法案がまだ明らかになっていませんので、すべての管理会社を対象とするかはわかりません。管理戸数〇戸以上など、規模的なハードルを設ける可能性も考えられます。

「賃貸不動産経営管理士」が国家資格となるかも!

これは、不動産屋にお勤めであり、宅建士を持っておらず賃貸不動産経営管理士しか持ってないよ、という方には朗報かもしれません。

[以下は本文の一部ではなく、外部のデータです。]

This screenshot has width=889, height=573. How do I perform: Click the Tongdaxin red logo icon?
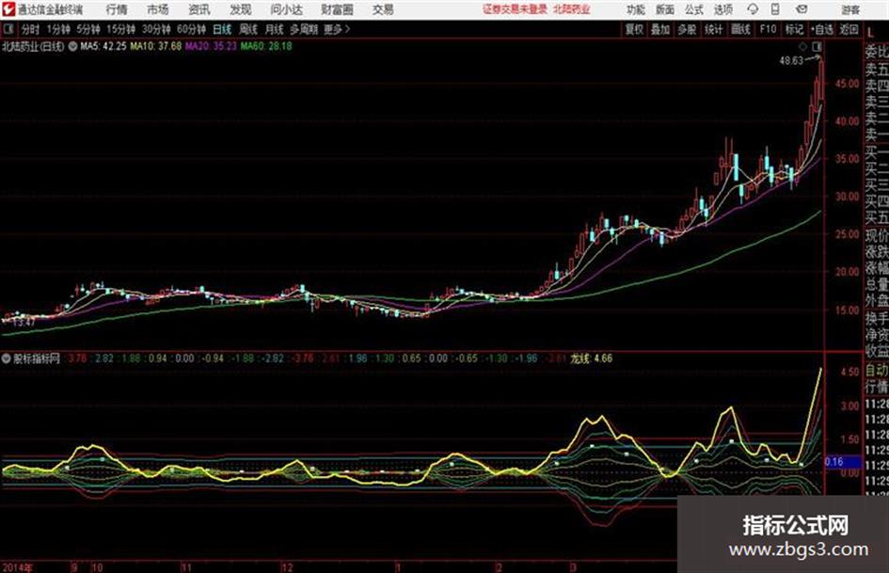tap(8, 9)
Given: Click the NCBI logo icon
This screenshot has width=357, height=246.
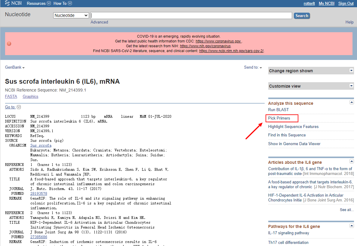Looking at the screenshot, I should coord(7,3).

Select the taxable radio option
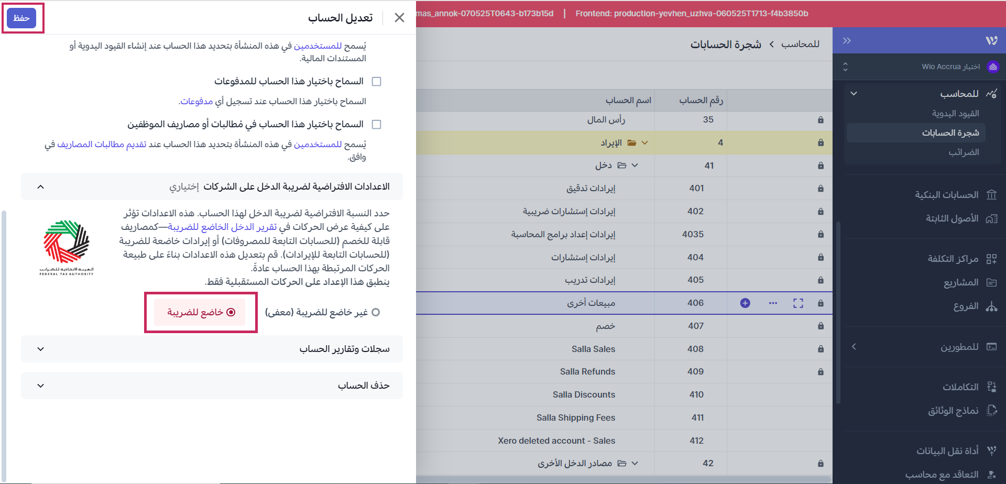[231, 312]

この資格は、任意の登録制度に紐づいてる民間資格です。ということは・・・この制度が法制化することで国家資格に成り上がるということです。やったね!肩書に箔がつきます!

 

大家さんは、そういう背景がある資格であると認識していただき、宅建士がなくてこの資格のみの名刺をこれみよがしにする担当者がいたら察してあげるとともに、宅建士をとるよう激励してあげてください。

法制化すると大家さんにはプラスに働くはず

賃貸管理業者にとっては、法律ができるということは一般的に業種の地位の向上とみられプラスに働くのでしょうか?

ただ、実務を行うにあたっては間違いなく縛られることが多くなります。

 

ということは・・・不良業者のあぶり出しや締めつけが進むということで、大家さんにとってはプラスに働くことが予想できます。

今まで、業者が言うから支払っていた不明瞭な名目の料金が、法制化によって徴収してはいけなくなるようになるかもしれません。

でも宅建業法の仲介報酬を上回る料金を、ADとして大家は吸われている悲しい実態があるので、もしあったとしても新たな法律で是正される可能性は低いと思います(´;ω;`)

 

まあ、基本的には任意の登録制度の業務処理準則で運用して、サブリース業者を縛るためのカチッとした条文がこれに盛り込まれるような形になるのかなーと想像しています。